A Warrior's Tragedy (1993) poster

A Warrior’s Tragedy (1993)

Rating:

(Bin Sing Long Ji)

Hong Kong. 1993.

Crew

Director/Screenplay/Producer – Frankie Chan, Photography – Ng Wing Git, Music – Roel A. Garcia, Art Direction – Lo Gin Ming. Production Company – Frankie’s Film Co.

Cast

Frankie Chan (Yo Hip), Lung Ti (Fu Hung Suet), Anita Yuen (Ting Ling-Lam)


Plot

The warlord Ma Hung Kwan gathers several warriors to protect him from people that he believes are trying to assassinate him. The warriors include Yo Hip and the crippled swordsman Fu Hung Suet. However, as the group gathers, unresolved issues from clan fighting that occurred twenty-five years earlier come to the fore.

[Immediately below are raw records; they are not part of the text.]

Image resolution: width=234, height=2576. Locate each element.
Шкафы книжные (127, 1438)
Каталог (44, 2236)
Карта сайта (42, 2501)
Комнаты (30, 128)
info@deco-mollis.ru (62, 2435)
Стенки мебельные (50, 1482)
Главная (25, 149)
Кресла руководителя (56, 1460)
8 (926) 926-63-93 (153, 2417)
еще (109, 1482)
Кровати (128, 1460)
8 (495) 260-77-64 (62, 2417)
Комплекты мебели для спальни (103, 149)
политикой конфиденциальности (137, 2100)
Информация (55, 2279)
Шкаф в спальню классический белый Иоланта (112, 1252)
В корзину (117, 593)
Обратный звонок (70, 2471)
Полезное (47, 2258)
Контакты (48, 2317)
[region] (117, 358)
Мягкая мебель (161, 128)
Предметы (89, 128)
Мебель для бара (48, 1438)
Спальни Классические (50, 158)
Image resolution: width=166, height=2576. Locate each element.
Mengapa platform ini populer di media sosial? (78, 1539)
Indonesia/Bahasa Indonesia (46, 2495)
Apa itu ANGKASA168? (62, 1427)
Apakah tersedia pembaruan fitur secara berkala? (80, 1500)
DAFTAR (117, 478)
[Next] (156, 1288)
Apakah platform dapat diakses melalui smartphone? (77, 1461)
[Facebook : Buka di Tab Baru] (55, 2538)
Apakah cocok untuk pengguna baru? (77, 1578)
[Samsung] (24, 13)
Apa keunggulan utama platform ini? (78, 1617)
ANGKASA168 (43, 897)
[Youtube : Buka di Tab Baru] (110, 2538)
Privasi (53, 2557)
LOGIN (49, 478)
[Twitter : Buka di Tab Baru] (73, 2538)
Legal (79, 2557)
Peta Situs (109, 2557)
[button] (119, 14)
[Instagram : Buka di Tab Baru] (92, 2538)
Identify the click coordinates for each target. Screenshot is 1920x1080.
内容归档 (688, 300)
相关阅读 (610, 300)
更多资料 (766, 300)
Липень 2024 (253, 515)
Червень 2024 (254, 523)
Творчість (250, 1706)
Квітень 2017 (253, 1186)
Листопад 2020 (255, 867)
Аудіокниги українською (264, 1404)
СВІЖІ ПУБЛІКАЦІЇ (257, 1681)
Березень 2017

A Warrior’s Tragedy is an entry into the Hong Kong Wu Xia flying swordsman cycle, a genre that stretches way back to the Shaw Brothers films of the 1960s and was popularised with a more fantastical spin by Swordsman (1990) and sequels.

In an attempt to top one another, Wu Xia films of the 1990s became increasingly wilder and more fantastique in their moves. Even by the norms of this genre, A Warrior’s Tragedy is frequently so silly that it verges on the cartoonish. There are all manner of fantastical martial arts/swordplay – battles with a foe in an invisible cape, a combatant whose specialty move causes him to sprout eight arms, a fight with an old man on stilts, and a chariot race amid makeshift cannon fire. There is much humour playing off a touch that has the ability to instantly paralyse – with the hero at one point walking about paralysing dozens of combatants until he is standing in a field filled with people frozen in motion like storks.

Frankie Chan, Anita Yuen in A Warrior's Tragedy (1993)
Frankie Chan, Anita Yuen

One eventually gets the impression that A Warrior’s Tragedy is trying to be a parody of Wu Xia, as demonstrated by the ending where the proliferation of revelations regarding the relationships between the principal characters reaches a point of deliberate ludicrousness.

There is no real plot to the film – there are too many characters, most of whose alignment is too shadowy to clearly work out who is meant to be fighting whom. It is not clear why the landowner gathered everybody, what happened twenty-five years ago and what the conflicts are all about. That said, all the silliness eventually becomes likeably entertaining.

A Warrior’s Tragedy II (1993) was a sequel.